Of course, there’s a tradeoff.
Riding to the far right makes you invisible to the motorists
ahead of you at intersections, but riding to the left makes
you more vulnerable to the cars behind you. Your actual lane
position may vary depending on how wide the street is, how
many cars there are, how fast and how close they pass you,
and how far you are from the next intersection.
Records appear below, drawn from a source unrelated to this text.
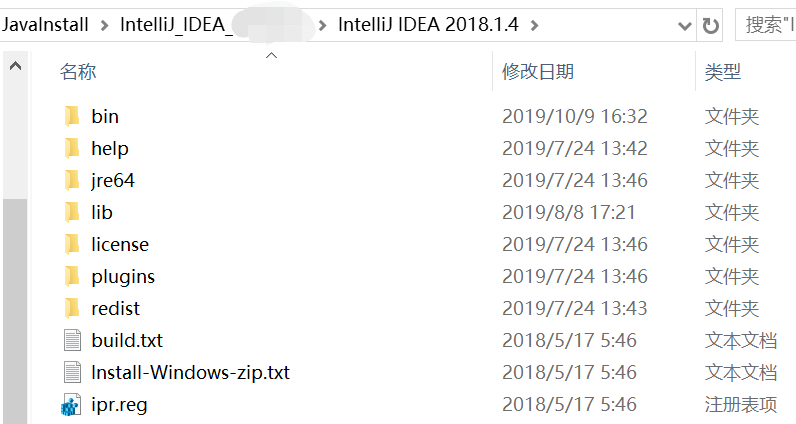Viewport: 796px width, 424px height.
Task: Click the ipr.reg registry file icon
Action: 71,404
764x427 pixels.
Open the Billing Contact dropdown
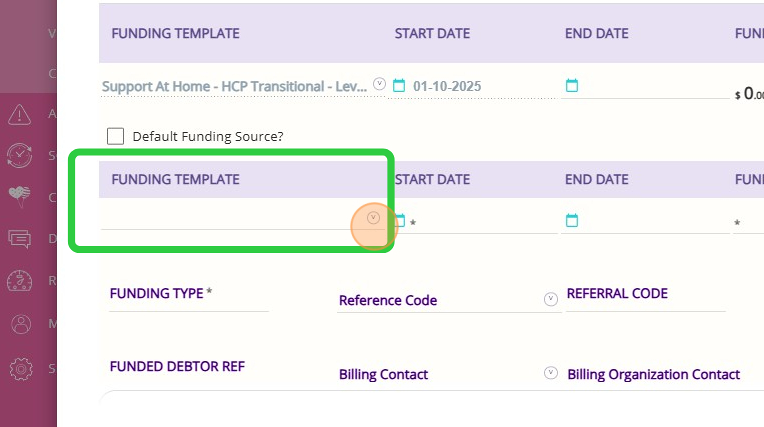550,373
On fast
roadways with few cross streets, you’ll ride farther to the
right, and on slow roads with many cross streets, you’ll
ride farther left.

Read the rest of this article at http://www.bicyclesafe.combikesafe-banner.gif

Rode bike around Jordan Lake to see lake levels
John Edwards, Flat Tire, and Honey
Posted in >Biking
6 comments on “Cycling Safety Tips
  1. Wheelies says:

    It goes without saying that the most important peace of safety equipment you can have is your helmet. Make sure it’s on properly because it will save your life.
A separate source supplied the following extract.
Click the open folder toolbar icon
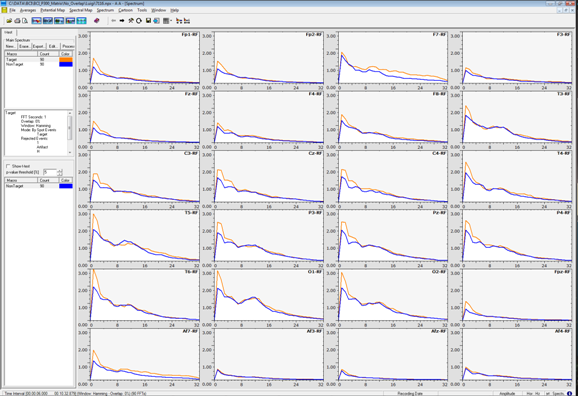 coord(9,21)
    I find that by looking like your constantly aware of your surroundings, drivers notice that your not just blitzing through expecting to be waited for because you’re on a bike, and they are actually more cautious.

  2. jonathan says:

    Crumbs, do you have a link to those studies because as a driver, I have noticed the opposite. Novice bikers in particular seem to be really defensive and I have always found the best way is to be “cautiously aggressive”
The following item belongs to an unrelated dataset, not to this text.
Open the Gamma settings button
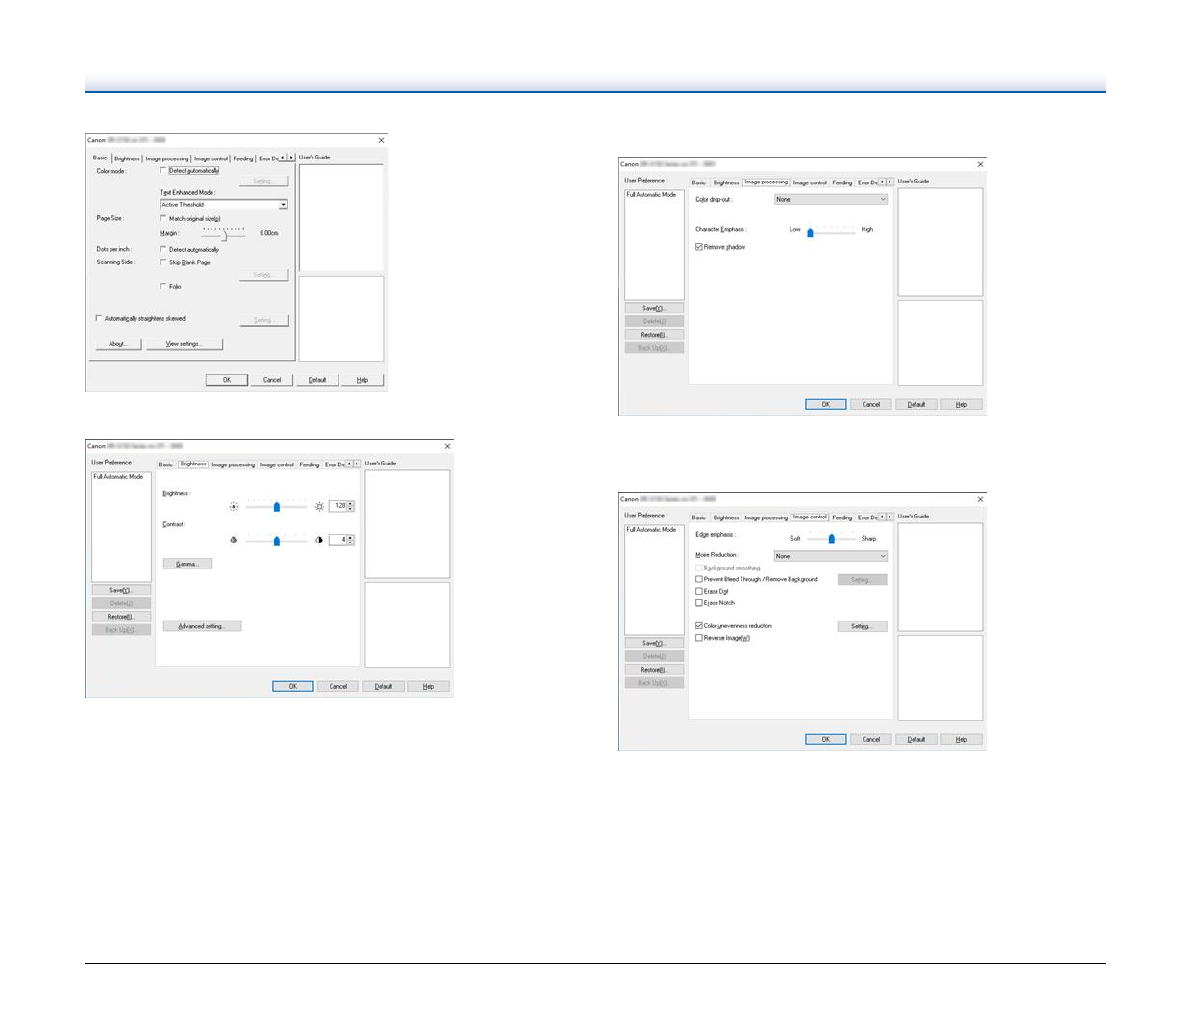The width and height of the screenshot is (1190, 1020). pyautogui.click(x=187, y=564)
    I also think that when a cyclist goes past with shirt full of adverts, sunglasses, bright coloured helmet etc – that there is a teensy bit of jealousy in there….

  3. Crumbs says:

    I use my bike as my main transportation in Miami (hands down, some of the most dangerous, often unlicensed folks around), almost always with my son on back. I’ve learned a few tricks to keep us alive.
    The most valuable is when I hear a fast car or a big vehicle approaching, I wobble. I swerve my bike a little erratically, just enough to make the driver wonder if I might go into the middle of the lane. It just takes a couple seconds and not enough to slow me down. Cars give you a WIDE berth if they think your an uncoordinated biker. There are studies to prove this, too.
    I’ve got many more tricks, but I live in a viciously rude town, so…when in Rome.
    (In tight squeezes, I hold my keys out to threaten paint jobs – I grew up in Seattle, I swear this town has turned me into a monster!)

  4. Mike Ash says:

    you could always carry a paintball gun with you and mount it to your tri-bars and when people come too close, make the side of their car rainbow colors. It might not be the BEST idea, and it might end up in jail or even getting beat up by a car full of people, but it would FEEL pretty stinkin’ good!

  5. Carol says:

    I also find that moving farther left forces cars to go around you, so they end up not passing so close. That website recommends a mirror…that doesn’t appeal to me, but maybe I ought to give that a try. I’ve also seen a couple old geezers riding touring bikes with horizontal orange flags sticking about 2 feet out into the lane. Much as that looks dorky, it seems like a really good idea to me.

  6. Bob Little says:

    I ride about 18 inches from the right, but when I hear a car I move over as far right as I can just before the car comes. I ride in the country, so my only fear is being hit from behind. I usually have one vechicle that does not move over on each ride long Sunday ride. I still have a foot of room between me and the car, but the close call makes me mad at the laziness of the driver.

    My wife likes to go carriage driving, and we learned that if you move over, cars actually get closer to you, but if you stay in your lane, they take the time to check if they can pass and move over to the next lane and give you plenty of room (most times).